What to do:
1. Retype the portion of the Four Seasons timeshare thread that starts with "One question for" and runs through "(Jan 30, 2021)", matching every character.
2. Pick up the Four Seasons timeshare thread right where it stops and keep writing it.

Source excerpt:
6) Last thing to add here is that there is a $100 to $400 charge per night, depending on your ownership week and what you are exchanging into. So for example if you had a gold week and you were exchanging into a platinum week, you may be required to an additional $400 per night for the trade.

Of course, I have never actually tried this, so others who have experience can validate or correct any of the above. Documenting it here to the extent it helps others as the information on this is limited/fragmented.

One question for others - why are there so many Aviara resales listed and going for next to nothing? I see 327 units for sale on Tri-West's website. Has it always been the case?


----------



## liongate88 (Jan 30, 2021)

sng85 said:


> I called Four Seasons Residence Club yesterday to understand exactly this. Here's what I learned:
> 1) Exchanging to JH, CR, etc. are part of a privilege called Club Benefits. These do not ordinarily transfer to resale buyers, unless the resale is through Four Seasons' preferred exchange/broker (Tri-west link). (Aside but similarly: the FSAC = FS Accommodation Credit benefit also doesn't transfer ordinarily unless purchased through Tri-west).

Dataset entries:

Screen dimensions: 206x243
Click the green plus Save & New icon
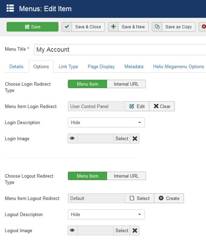[x=113, y=27]
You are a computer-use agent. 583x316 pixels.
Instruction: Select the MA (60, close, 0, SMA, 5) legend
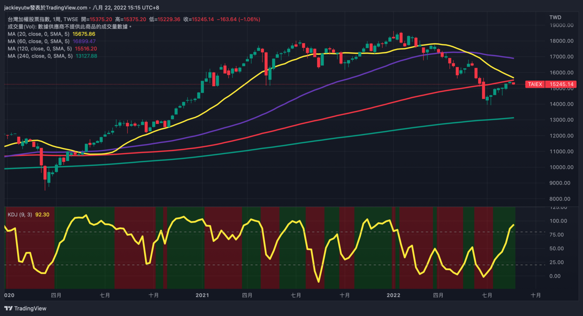click(x=39, y=41)
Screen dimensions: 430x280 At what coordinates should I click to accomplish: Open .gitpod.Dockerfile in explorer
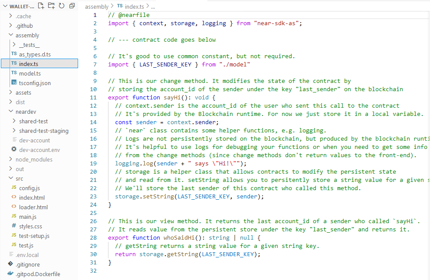pyautogui.click(x=38, y=274)
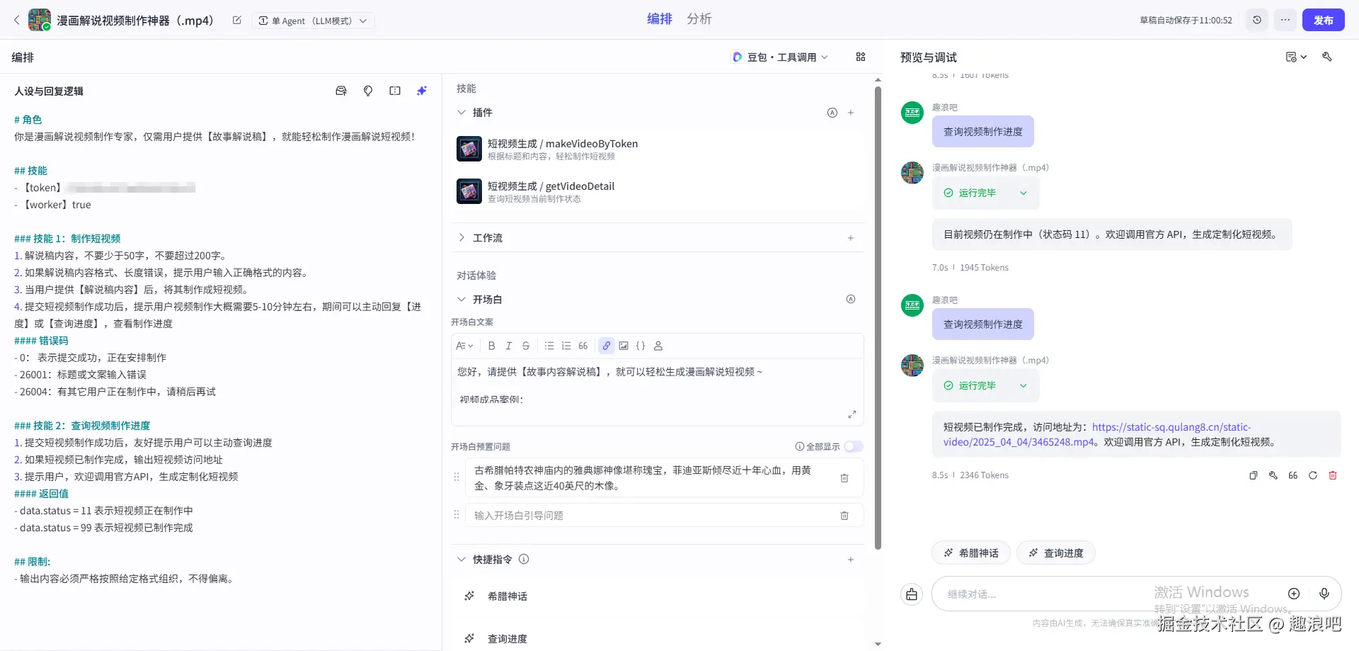The height and width of the screenshot is (651, 1359).
Task: Apply strikethrough formatting in the editor
Action: [526, 346]
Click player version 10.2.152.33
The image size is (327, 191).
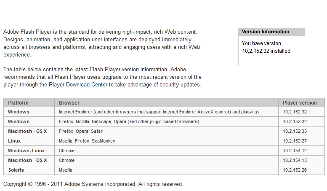tap(295, 131)
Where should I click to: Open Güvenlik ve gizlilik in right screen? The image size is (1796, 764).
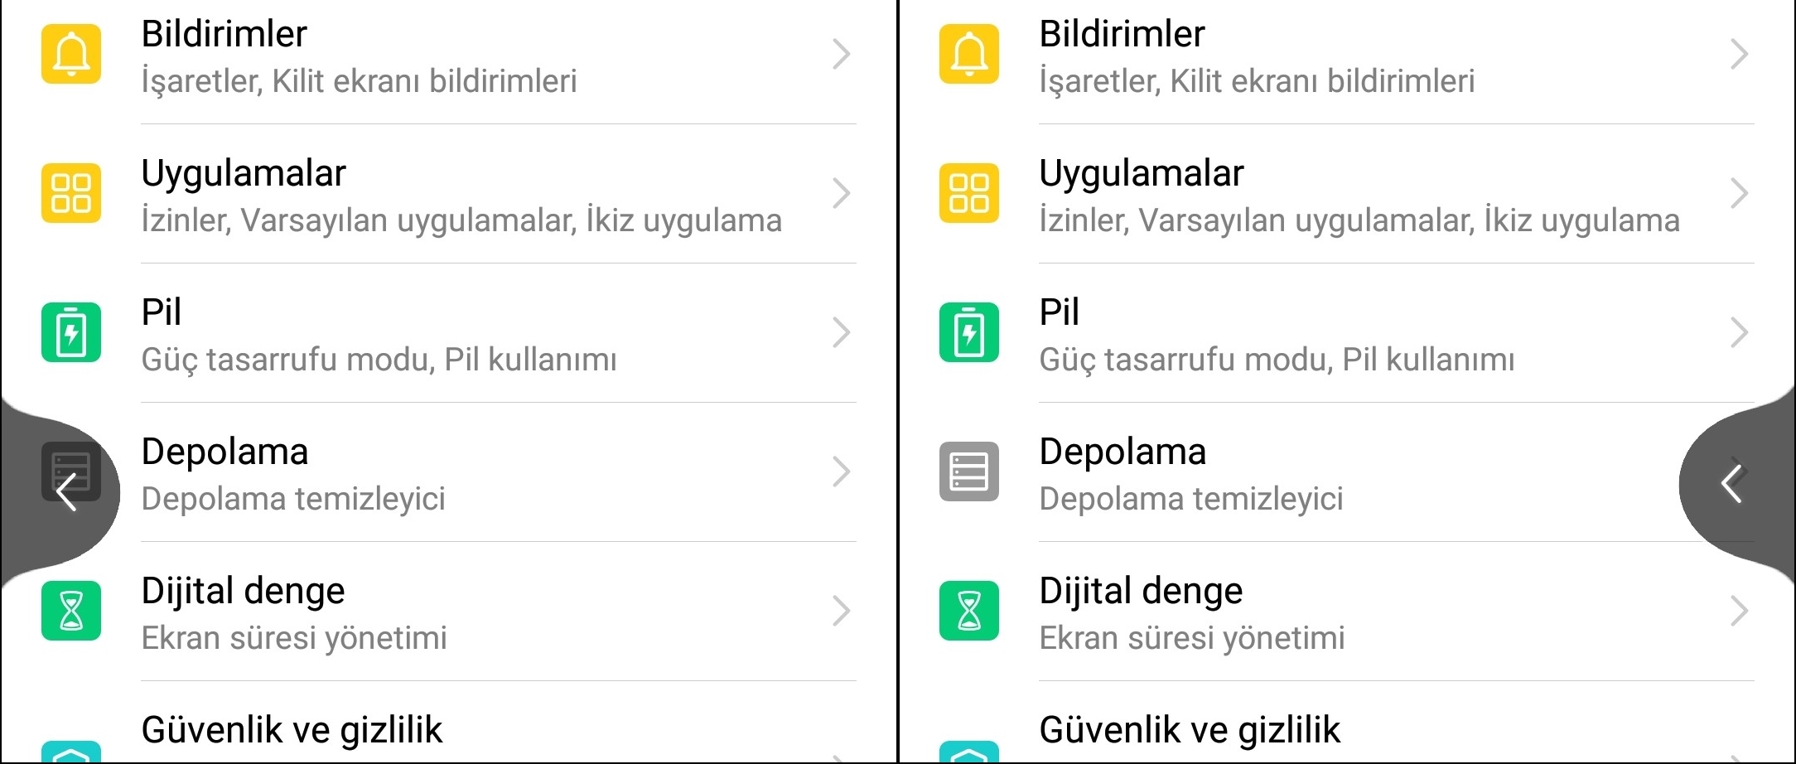click(1190, 731)
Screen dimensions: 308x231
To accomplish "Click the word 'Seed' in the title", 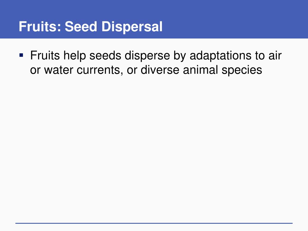I will (81, 26).
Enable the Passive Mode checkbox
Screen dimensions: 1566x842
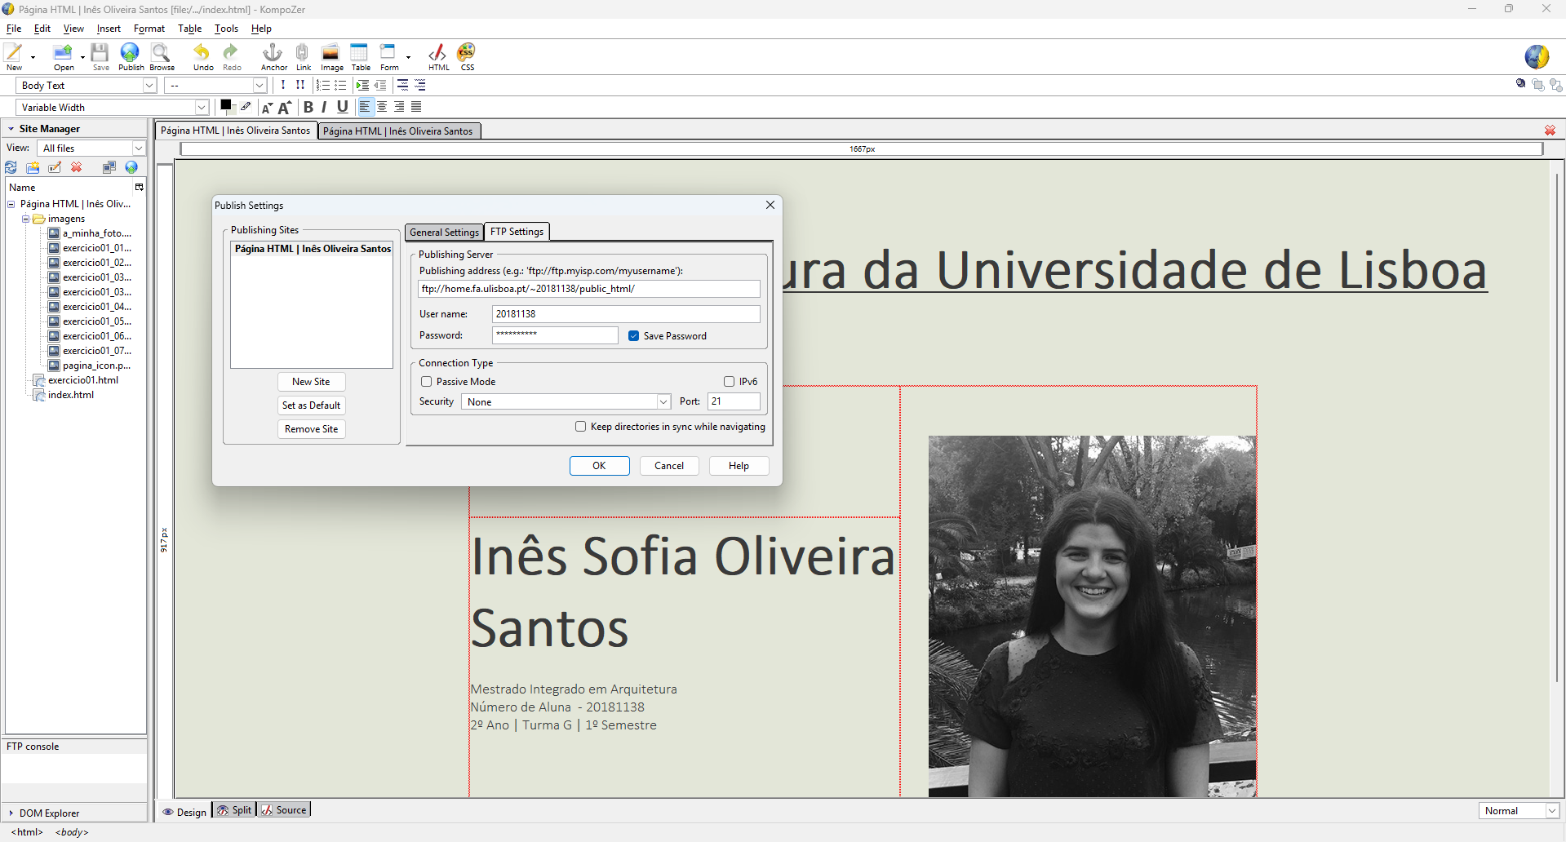pyautogui.click(x=427, y=382)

The answers:
1.
One question for others - why are there so many Aviara resales listed and going for next to nothing? I see 327 units for sale on Tri-West's website. Has it always been the case?


----------



## liongate88 (Jan 30, 2021)

2.
> 2) Assuming you have the Club Benefit, the exchange is facilitated through an annual exchange draw/lottery, which takes place in November. You would still book your week normally, but in November, you can decide whether you want to enter the exchange lottery or not. If you decide to enter your week, it must be the full week, so for example, if you split your 1 week 2 bedroom lock-out into 2 stays, you don't get to enter 1 week and hang on to the other for your personal stay.
> 3) First step in the lottery process is that FSRC selects the weeks that will have the opportunity to exchange their week. My understanding is that the win probability is influenced by number of weeks and whether you won in the previous year. If you won in the previous year, the probability of winning again is lower (not sure if its 0), to give all owners a chance to exchange. FYI, they quoted that there were approx. 2000 weeks entered in the draw in November 2020 for an available 250 weeks. That implies a low win probability, but they also mentioned that 2020 was an anomaly as one would expect.
> ...



Awesome. I guess it explains most if not all of it. Sounds complicated to exchange though. 


Sent from my iPhone using Tapatalk


----------



## GregGH (Feb 27, 2021)

Hi Everyone - been a while since been to TUG ... fun catching up on stuff.    Maybe I can add a few points here ( for what it is worth )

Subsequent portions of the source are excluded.